Klarna, which provides both a consumer credit product and retail banking services in some jurisdictions, said today it had raised $800m in an equity round from first-time investors including Mubadala Investment Company, the $284bn sovereign fund of the UAE, and Canada Pension Plan Investment Board which manages over C$539bn.
Existing investors including Sequoia, the founders, Bestseller, Silver Lake, and Commonwealth Bank of Australia, also backed the round, with bosses at Klarna indicating today the funds will primarily be used to expand its position in the United States.
The sharp drop in valuation comes after boss Sebastian Siemiatkowski said last month that the firm would be tapering back its expansive growth plans to focus on a path to profitability, as it faces a global economic downturn and drop in consumer spending. Klarna was also forced to slash ten per cent of its workforce last month to brace for a slowdown.

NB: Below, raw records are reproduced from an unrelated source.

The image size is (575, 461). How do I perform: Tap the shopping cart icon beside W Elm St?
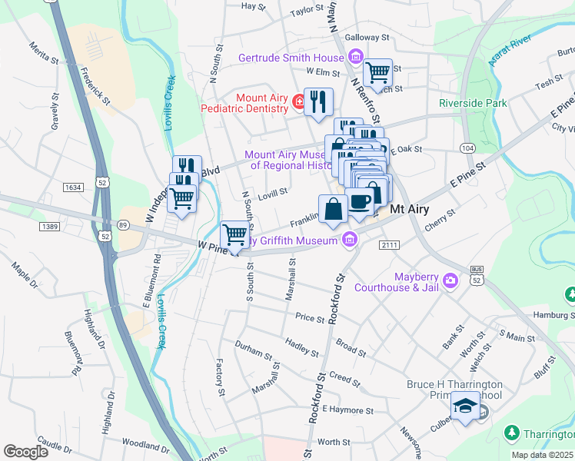click(377, 73)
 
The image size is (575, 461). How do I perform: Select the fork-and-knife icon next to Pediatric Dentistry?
click(318, 102)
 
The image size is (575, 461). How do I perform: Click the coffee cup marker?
click(359, 202)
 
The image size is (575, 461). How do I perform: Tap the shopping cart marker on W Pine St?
click(235, 235)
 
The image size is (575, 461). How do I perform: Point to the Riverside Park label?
click(473, 103)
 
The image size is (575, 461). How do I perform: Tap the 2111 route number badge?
click(390, 244)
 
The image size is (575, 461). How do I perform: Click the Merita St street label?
click(44, 58)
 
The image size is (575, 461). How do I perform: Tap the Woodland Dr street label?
click(144, 446)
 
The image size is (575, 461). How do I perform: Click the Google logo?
click(25, 451)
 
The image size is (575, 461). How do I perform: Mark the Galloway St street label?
click(367, 37)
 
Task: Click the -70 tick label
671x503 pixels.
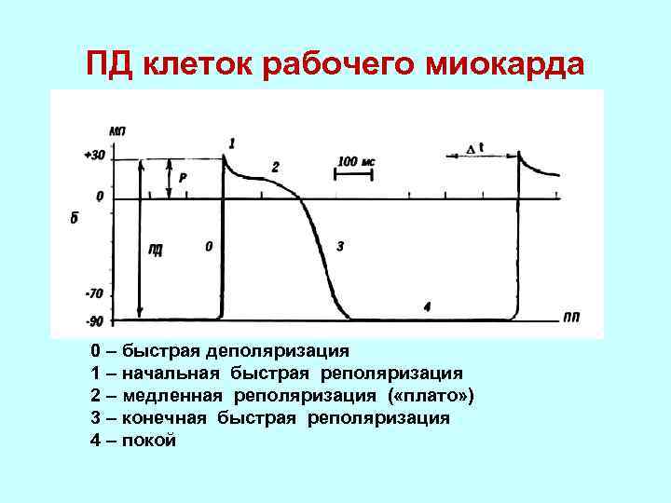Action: point(93,293)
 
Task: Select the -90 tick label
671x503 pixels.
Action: point(93,321)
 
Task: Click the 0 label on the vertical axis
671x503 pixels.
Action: point(100,197)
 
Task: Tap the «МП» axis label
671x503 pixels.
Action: point(117,132)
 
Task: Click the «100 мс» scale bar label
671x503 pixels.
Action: point(356,161)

In a statement today, Siemiatkowski said: “It’s a testament to the strength of Klarna’s business that, during the steepest drop in global stock markets in over fifty years, investors recognized our strong position and continued progress in revolutionizing the retail banking industry.
“Now more than ever businesses need a strong consumer base, a superior product, and a sustainable business model.”
The Swedish headquartered firm enjoyed huge growth in the past two years as often younger shoppers flocked to online platforms and used its flexible payment tool, earning the title of Europe’s most valuable startup last year when it was valued at $45.6bn. But falling consumer spending and increased regulatory scrutiny have sparked some investor jitters and ramped up pressure on the firm to spell out a fast route to profitability.
Increased regulatory scrutiny of Klarna’s buy-now pay-later product in some jurisdictions has also increased investors’ wariness of the long-term viability of product. In the UK, the Treasury recently published plans to regulate the sector next year with measures including bringing firms within the remit of the Financial Ombudsman Service and requiring companies to carry out affordability checks.
Michael Moritz, a partner at venture capital giant Sequoia – which has held a stake in Klarna for over a decade – said the fall in valuation was due to investors “suddenly voting in the opposite manner to the way they voted for the past few years.”
“The irony is that Klarna’s business, its position in various markets and its popularity with consumers and merchants are all stronger than at any time since Sequoia first invested in 2010,” he said.
Klarna’s valuation drop comes amid a wider reckoning for fintech and high-growth tech firms globally. The cheap money that has fuelled a funding frenzy in the past decade has dried up amid rising interest rates and a looming recession, with investors now questioning the high-growth strategies of some major fintech giants.
Sequoia wrote to founders in its portfolio earlier this year that the era of growth-at-all-costs was coming to a close.
“Capital is becoming more expensive while the macro is becoming less certain, leading to investors de-prioritizing and paying up less for growth,” the firm said in a presentation to its founders.